Look at Hamas’s charter. Article 32 – a conspiracy theory which accuses the Zionists of wishing to take over the entire territory between the Nile in Egypt and the Euphrates in Iraq, an area of thousands of square miles – says: “Their scheme has been laid out in the Protocols of the Elders of Zion.” To describe Hamas as being influenced by Nazi propaganda is insufficient. This is Nazi propaganda.
I don’t believe that this was a surprise attack. It is likely a “playing the victim” strategy.
Interesting comment, considering the Jerusalem Post is suggesting the attack is a contender for the greatest intelligence failure in Israeli history. “How did Israel fall so far to such an inferior enemy?” the tagline asks. https://www.jpost.com/israel-news/article-765254
Perhaps you will claim that the JPost story is also part of the same strategy? A rabbi in Jerusalem claims that the earthquake in Morocco was caused by their king’s call for Jerusalem to become the Palestinian capital. https://www.jpost.com/israel-news/article-761707
Seems like there’s no shortage of dotted-line thinking on both sides.
Which side do you think is playing victim?
After the British occupiers left Palestine, the United Nations 1947 Resolution no. 181 mandated the creation of two nations, Israel and Palestine, each with almost equal land areas. After wars and perpetual tensions through the decades the land area has been disproportionately made unequal by continued Israeli grabbing of Palestinian lands in defiance of UN and international laws leaving the Palestinians with only small portions that is the West Bank and Gaza even as the state of Palestine remains not fully established and sovereign today. While the Western media portray the Palestinians as the bad guys and terrorists, it is actually the Israelis who are so by their continued dispossession and dislocation of the Palestinians in violation of UN and international laws. Even present day pilgrims to the Holy Land can readily see the continued construction of Israeli settlements in the West Bank contravening UN and international laws. Seen from this perspective, the modern state of Israel can be compared to China defying UN and international laws like the International Court of Arbitration that judged China’s grabbing of Philippine maritime territory as illegal. Palestinian militants rising against Israel mighty army can be compared to the Filipinos’ decrepit coast guard standing up against China’s bully coast guard as seen more and more on TV news recently.

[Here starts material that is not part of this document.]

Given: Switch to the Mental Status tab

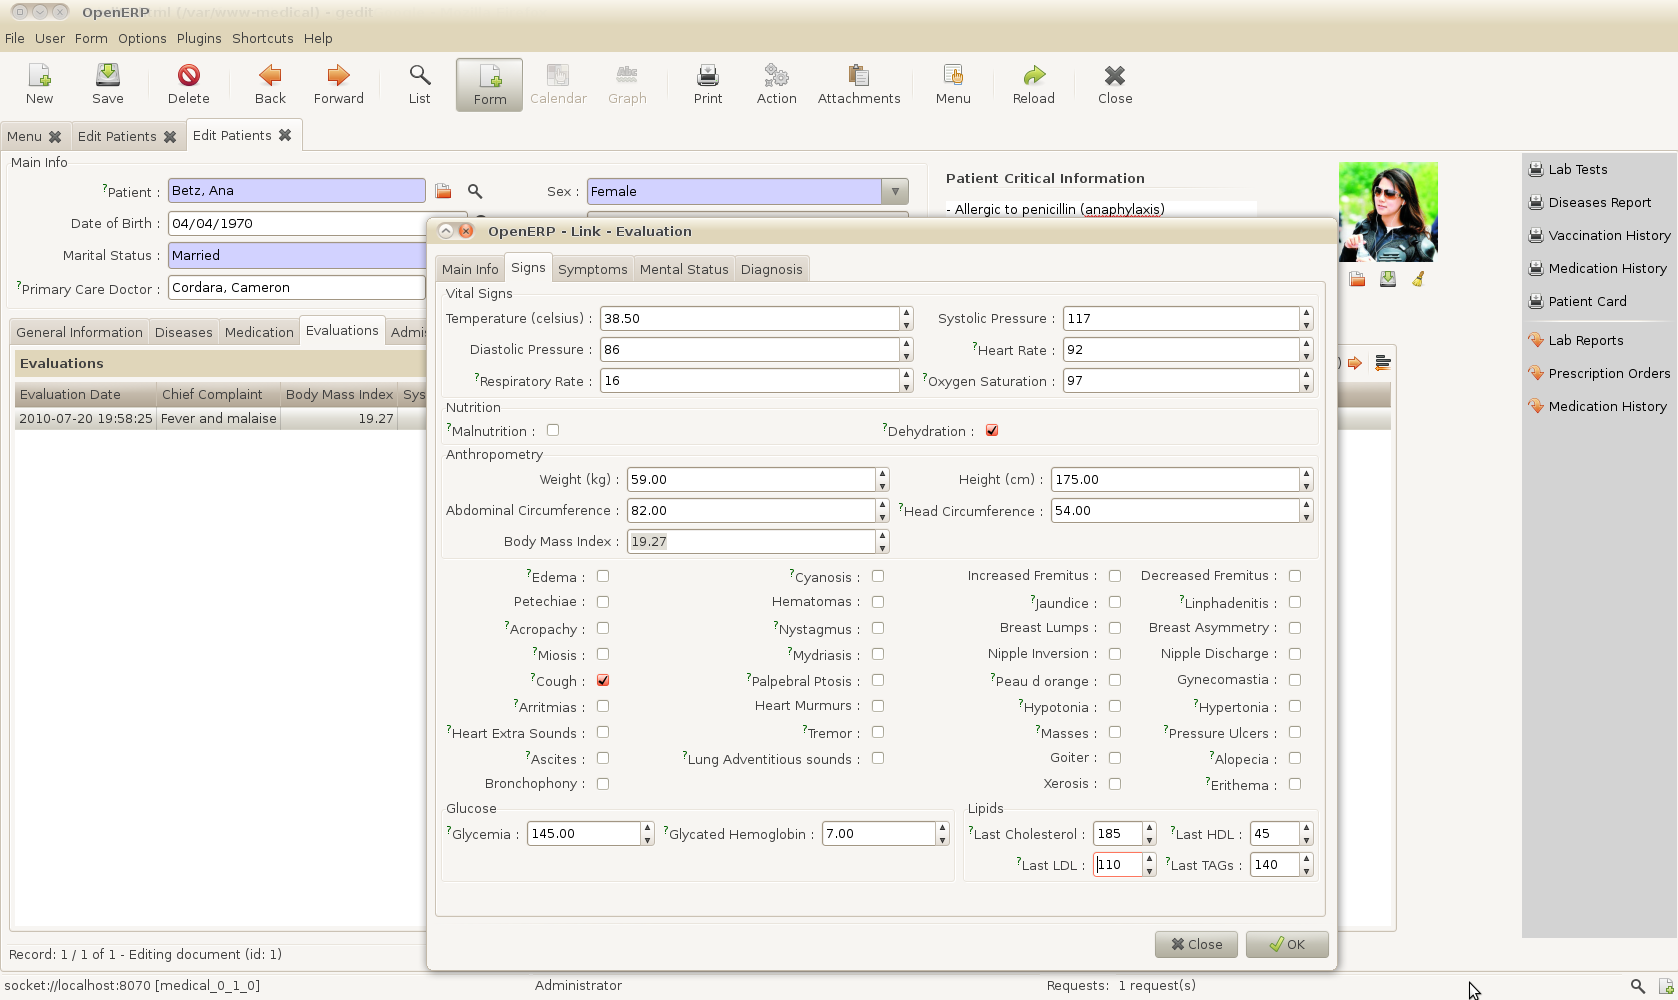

There are many, many questions that need to be answered about the attack on Israel yesterday. How could a country with intelligence agencies renowned for their ability to infiltrate its enemies and allies alike be caught so flat-footed? This was a major operation and the Mossad apparently had no inkling that it was coming. That is very hard to believe. The surveillance and detection systems at the border were reportedly jammed by Hamas. If that is true, why did this in and of itself not cause an alarm to go off? Where was the world-class Israeli Air Force, which must patrol the relatively short border around the clock? Paragliders sailed right across the border after dawn had already broken without a sign of an Israeli aircraft, which could have easily picked them off. Even more incredibly, there is video of Hamas troops casually cutting through the border fence later in broad daylight with no cover and then streaming through with their pickup trucks and motorcycles in the open desert. Again, an airstrike by jets that could have arrived in a couple of minutes would have wipe these people out in an instant. This is either an epic and astonishing failure of Israel’s entire security apparatus or there is more to this story than what we see on the surface. I don’t pretend to know what happened and am afraid that no one is going to be seriously interested in finding out.

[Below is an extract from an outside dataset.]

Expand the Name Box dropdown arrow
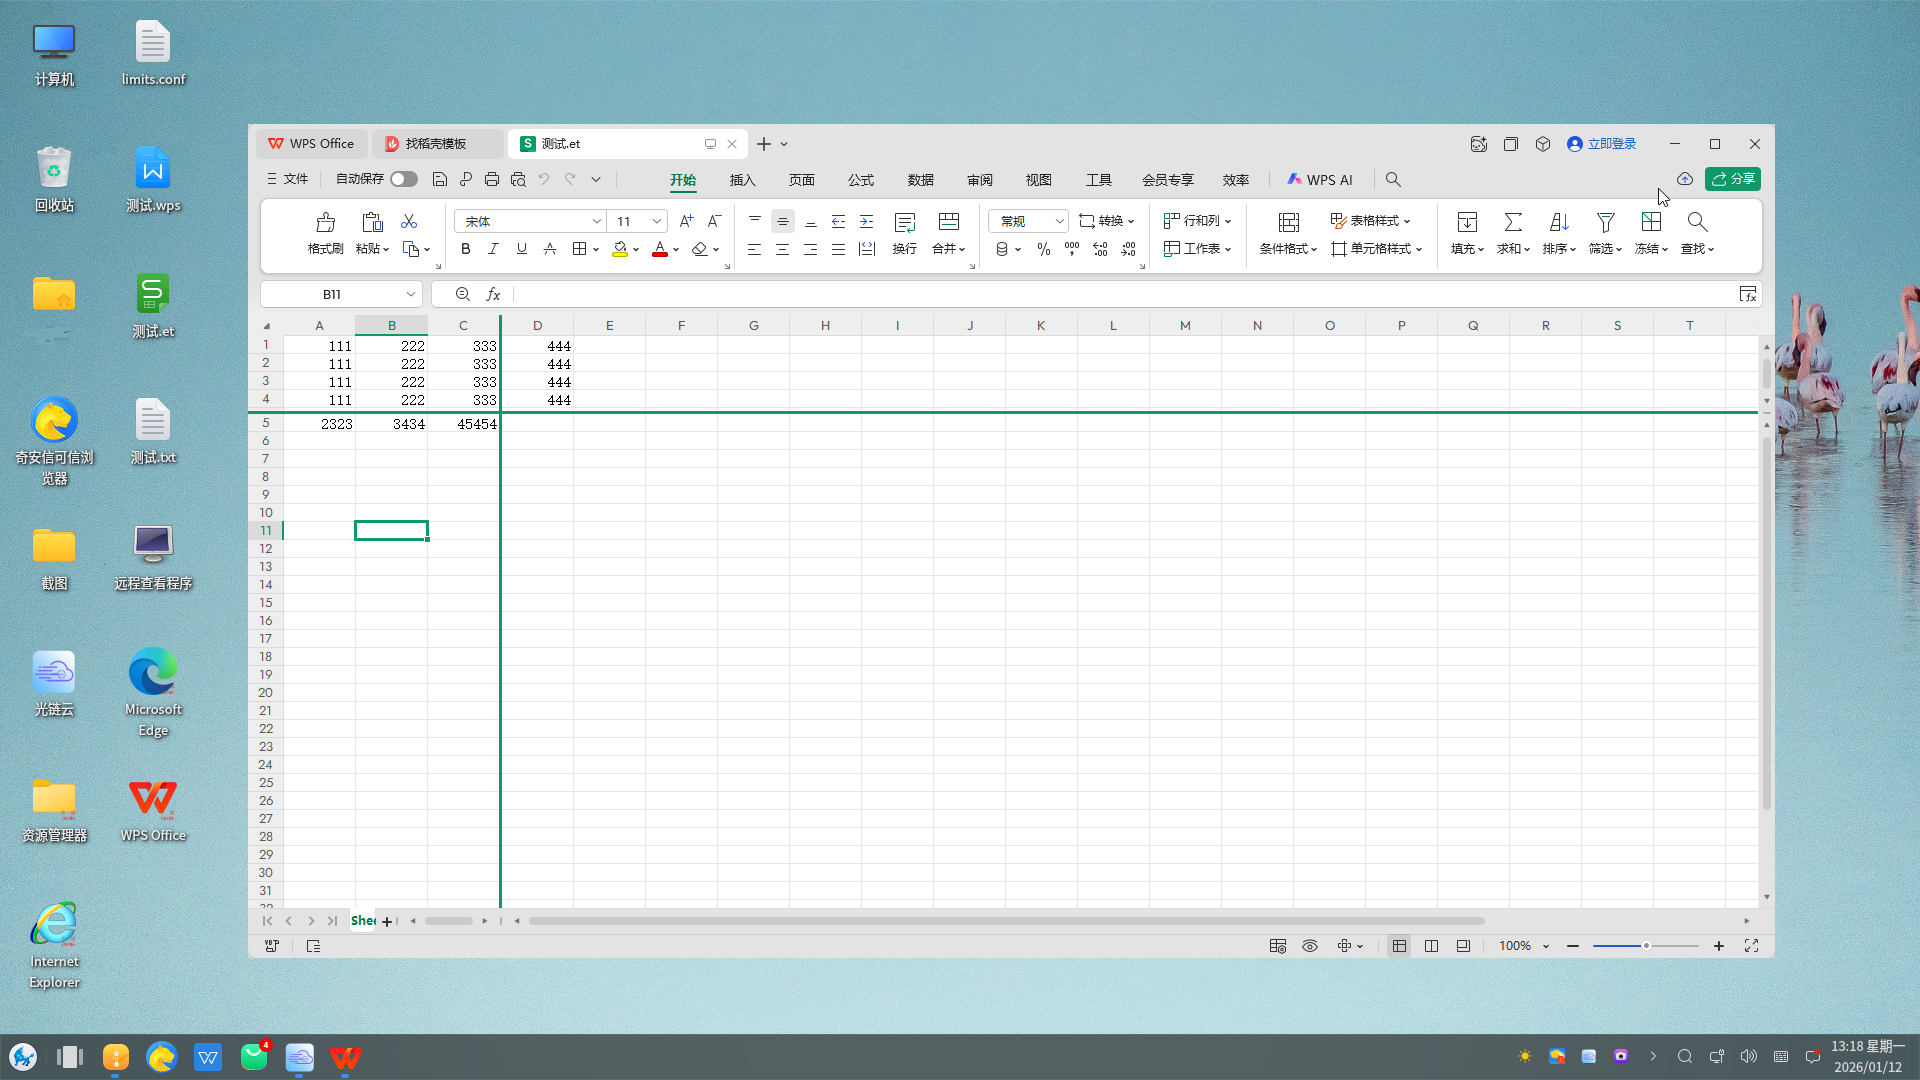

If Israel’s intelligence was taken off guard it should give us pause to wonder where our own defense system may have gaps. There’s no perfect intelligence department. We become complacent at our own peril.
The Gaza strip, and all Palestinian territory, is heavily infiltrated by Mossad, Shin Bet, and IDF personnel. *No way were they surprised.*
Israel either made or allowed this to occur–so that they could draw sympathy upon themselves, divert attention from the impending victory of gentile Christian Putin over Jewish Zelensky (bad PR for the Tribe!), and use this event as a pretext to wipe out the Palestinians.
The evidence presented thus far of an attack (fan para-gliders? really? unblocked and unnoticed truck and AFV attacks? really?) with attendant massive Israeli deaths looks suspicious and stagey–though there are probably some real Israel deaths as well. The bigwigs in Tel Aviv–and now Jerusalem–don’t mind killing (or allowing to be killed) a few of the lesser Israelis in order to advance Israeli goals of total dominion over the mid-east.
The effect of this will be to get the US to pony up even more billions for Israel (while Americans in Maui get 700 dollars for their torched homes) and allow Netanyahu to do what he has always wanted to do–genocide the Palestinians.
Also, the linking of the Palestinians to Iran will (of course) be made, and the US will now be easily induced to attack that country, especially as Biden needs a victory–since his proxy war against Russia is faring so badly.
Many Americans, including Christians are waking up however. They no longer believe the traditional 70s and 80s propaganda about dem Evil Iranians and dem Evil Ay-Rabs and dose good Israelis.
The US is a fast-fading empire. It literally does *nothing* right (see Iraq, Afghanistan, and Ukraine). It is ruled by wicked and foolish men (and now women). But it does have, unlike Iraq, many weapons of mass destruction, and a mad beast is always dangerous.
Anyway, break out the popcorn and enjoy the Apocalyptic show! (I’m kidding, pray and make sacrifices for peace!).